Two hidden messages behind iPhone 13 launch

Apple may launch new models every year, but the iPhone 13 shows the product cycle is, in effect, two years.

In year one Apple unveils a major design update. In year two it refines the design, then gives it a coat of paint and a brush up.

The September 2021 iPhone launch falls into the second category. Yes, the iPhone 13 models are better than iPhone 12 models, but the difference is incremental.

Upgraders

Only the most die-hard fan would spend money upgrading from iPhone 12 to 13. Not much changes. Owners of earlier iPhone models would see a significant improvement.

You wouldn’t be alone if you feel the leap from iPhone 12 to 13 is less of a step than previous leaps.

This brings us to the first hidden message in the September 2021 iPhone 13 launch event.

Incremental

Conventional modern phone designs have gone about as far as they can. For now.

The unconventional folding phones from Samsung represent a fork in the path, but it is the road less taken. Folding phones account for less than one percent of all phones sold in the last year.

We are not talking about a motorway junction here. The folding phone is more a scenic route or a diversion1.

Away from folding, for the last four or five years, the most noticeable change from one year’s model to the next has been in camera technology.

The room for improvement in that department has now slowed. The extra photography features and capability in each upgrade appeal to smaller and smaller groups of users.

It’s a fair bet to say half of all iPhone 12 users could not tell you what changed from 11 to 12 without looking things up.

Evolutionary

Apple can continue to introduce better phone models every year, but the current smartphone format has reached an evolutionary cul-de-sac.

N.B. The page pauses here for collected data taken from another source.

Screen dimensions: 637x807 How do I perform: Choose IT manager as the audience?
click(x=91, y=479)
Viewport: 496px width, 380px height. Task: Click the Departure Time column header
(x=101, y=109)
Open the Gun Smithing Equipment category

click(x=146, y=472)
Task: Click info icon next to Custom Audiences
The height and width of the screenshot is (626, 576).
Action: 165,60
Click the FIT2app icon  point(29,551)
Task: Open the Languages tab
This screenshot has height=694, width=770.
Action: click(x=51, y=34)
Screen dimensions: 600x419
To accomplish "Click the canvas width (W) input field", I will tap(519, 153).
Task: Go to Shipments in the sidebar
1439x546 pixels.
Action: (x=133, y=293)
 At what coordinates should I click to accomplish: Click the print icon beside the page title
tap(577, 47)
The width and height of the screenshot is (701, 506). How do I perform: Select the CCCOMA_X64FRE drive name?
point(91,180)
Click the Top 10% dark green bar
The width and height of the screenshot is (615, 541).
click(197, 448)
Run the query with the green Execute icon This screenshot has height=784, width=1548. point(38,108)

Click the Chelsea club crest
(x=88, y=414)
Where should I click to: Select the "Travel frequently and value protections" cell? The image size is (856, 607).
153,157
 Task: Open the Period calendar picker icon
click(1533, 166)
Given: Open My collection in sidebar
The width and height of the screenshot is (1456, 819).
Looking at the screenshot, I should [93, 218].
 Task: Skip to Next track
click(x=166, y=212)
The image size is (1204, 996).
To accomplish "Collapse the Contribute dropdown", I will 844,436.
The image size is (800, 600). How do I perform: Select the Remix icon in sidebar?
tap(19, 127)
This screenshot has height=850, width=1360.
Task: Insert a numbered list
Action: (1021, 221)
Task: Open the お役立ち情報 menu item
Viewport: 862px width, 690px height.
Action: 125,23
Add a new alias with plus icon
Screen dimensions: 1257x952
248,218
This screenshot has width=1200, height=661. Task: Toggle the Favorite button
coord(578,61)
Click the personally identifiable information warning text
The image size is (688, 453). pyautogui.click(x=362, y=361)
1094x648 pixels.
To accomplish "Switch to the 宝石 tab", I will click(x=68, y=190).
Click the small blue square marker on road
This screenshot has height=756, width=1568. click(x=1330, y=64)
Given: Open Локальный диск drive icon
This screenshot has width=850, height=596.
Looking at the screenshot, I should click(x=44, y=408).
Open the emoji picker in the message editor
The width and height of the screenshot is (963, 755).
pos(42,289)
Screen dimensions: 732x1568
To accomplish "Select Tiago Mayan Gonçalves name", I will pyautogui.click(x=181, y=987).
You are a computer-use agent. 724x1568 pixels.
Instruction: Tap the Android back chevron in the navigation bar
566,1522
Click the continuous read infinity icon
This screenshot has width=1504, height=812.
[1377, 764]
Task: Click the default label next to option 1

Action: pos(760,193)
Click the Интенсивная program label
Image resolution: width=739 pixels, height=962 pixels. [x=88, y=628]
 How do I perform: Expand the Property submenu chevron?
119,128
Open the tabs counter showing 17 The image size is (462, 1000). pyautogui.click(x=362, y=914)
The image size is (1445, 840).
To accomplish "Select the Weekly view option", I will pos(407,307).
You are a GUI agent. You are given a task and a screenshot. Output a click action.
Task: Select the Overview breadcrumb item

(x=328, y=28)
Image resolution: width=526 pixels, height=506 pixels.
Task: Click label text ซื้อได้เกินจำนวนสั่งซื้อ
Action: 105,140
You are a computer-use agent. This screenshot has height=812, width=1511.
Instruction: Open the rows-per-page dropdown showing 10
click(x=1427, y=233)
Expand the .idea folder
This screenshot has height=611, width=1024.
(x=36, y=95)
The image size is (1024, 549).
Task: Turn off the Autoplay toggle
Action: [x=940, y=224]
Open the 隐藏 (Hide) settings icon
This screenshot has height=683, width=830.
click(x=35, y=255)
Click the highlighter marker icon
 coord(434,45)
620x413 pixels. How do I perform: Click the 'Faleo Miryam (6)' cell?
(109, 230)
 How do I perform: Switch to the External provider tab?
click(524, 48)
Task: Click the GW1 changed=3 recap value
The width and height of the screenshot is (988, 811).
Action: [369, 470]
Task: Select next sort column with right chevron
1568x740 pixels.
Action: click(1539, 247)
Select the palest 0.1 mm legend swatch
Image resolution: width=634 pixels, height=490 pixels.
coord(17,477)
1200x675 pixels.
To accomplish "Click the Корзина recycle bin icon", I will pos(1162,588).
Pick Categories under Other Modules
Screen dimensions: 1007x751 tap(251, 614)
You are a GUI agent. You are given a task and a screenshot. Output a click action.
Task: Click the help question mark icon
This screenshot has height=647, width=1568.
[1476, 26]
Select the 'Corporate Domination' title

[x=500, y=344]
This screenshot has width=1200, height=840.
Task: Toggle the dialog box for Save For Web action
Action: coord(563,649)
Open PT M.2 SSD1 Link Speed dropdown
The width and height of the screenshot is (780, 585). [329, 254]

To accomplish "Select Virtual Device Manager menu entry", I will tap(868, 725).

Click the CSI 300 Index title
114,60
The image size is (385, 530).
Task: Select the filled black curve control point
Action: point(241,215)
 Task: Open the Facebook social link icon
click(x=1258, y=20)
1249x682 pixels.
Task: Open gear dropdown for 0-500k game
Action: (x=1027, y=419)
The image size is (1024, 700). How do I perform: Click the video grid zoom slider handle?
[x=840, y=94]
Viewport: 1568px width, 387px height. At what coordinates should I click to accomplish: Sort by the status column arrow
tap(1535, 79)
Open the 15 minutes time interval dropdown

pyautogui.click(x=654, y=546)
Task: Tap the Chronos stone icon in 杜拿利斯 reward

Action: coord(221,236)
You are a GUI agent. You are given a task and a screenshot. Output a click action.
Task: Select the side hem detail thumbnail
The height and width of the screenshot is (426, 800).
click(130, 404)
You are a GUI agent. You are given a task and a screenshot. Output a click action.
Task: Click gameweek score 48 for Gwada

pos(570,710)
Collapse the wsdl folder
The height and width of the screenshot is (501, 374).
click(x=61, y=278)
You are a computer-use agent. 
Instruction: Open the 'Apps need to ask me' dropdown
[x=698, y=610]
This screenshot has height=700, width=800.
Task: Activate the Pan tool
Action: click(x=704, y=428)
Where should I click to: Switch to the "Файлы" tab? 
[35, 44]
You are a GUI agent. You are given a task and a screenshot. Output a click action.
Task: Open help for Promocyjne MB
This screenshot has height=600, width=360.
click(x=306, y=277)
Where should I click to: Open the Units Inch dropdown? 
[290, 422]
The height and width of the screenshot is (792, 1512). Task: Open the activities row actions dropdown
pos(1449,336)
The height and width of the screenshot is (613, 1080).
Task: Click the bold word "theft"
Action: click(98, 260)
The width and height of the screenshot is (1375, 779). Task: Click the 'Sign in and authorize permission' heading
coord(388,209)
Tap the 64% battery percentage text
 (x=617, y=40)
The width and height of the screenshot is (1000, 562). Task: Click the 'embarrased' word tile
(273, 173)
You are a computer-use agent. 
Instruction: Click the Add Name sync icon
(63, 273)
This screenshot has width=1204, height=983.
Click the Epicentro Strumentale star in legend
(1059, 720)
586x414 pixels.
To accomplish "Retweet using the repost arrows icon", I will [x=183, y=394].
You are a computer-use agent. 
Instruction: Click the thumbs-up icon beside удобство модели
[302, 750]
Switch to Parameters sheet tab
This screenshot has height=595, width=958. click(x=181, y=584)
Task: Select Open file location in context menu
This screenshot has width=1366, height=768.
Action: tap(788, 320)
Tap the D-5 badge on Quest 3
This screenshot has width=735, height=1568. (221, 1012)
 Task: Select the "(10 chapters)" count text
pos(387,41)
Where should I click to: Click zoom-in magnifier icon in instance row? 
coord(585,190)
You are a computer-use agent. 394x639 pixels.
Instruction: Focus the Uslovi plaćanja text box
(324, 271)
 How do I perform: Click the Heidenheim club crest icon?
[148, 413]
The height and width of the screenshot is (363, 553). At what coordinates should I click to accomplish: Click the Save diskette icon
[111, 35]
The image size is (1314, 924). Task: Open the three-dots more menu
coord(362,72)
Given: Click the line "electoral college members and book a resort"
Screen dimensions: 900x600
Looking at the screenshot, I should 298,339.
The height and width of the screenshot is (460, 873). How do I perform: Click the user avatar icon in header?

The second hidden message is harder to spot if you are not intimate with the Apple world. Apple doesn’t have much competition any more.

This sounds odd given Apple doesn’t sell as many phones worldwide as Samsung or BBK, the Chinese phone maker behind the Oppo and OnePlus brands.

In the US Apple accounts for almost two out of every three phones sold. Worldwide that figure is closer to one in five phones. Yet Apple continues to collect the lion’s share of phone making profits.

iPhone 13 competition

You can argue all you like that Android phones have this feature or that feature. It doesn’t matter. The closest competition to the iPhone 13 is the iPhone 12.

It is possible to make a case there is more innovation in the Android space. Most of that ‘innovation’ is vapid, unimportant change for the sake of change.

Often the phone makers drop that feature one or two product cycles later2.

There’s a reason Android phone makers toy with new ideas more than Apple does. They throw ideas out there because they are competing with other Android makers for the same market.

Few iPhone users would switch to Android because they want a bigger zoom or a phone that has ‘beauty mode’. The main reason people step away from Apple is to do with price. Many who switch from iPhone to Android to save money later switch back to Apple.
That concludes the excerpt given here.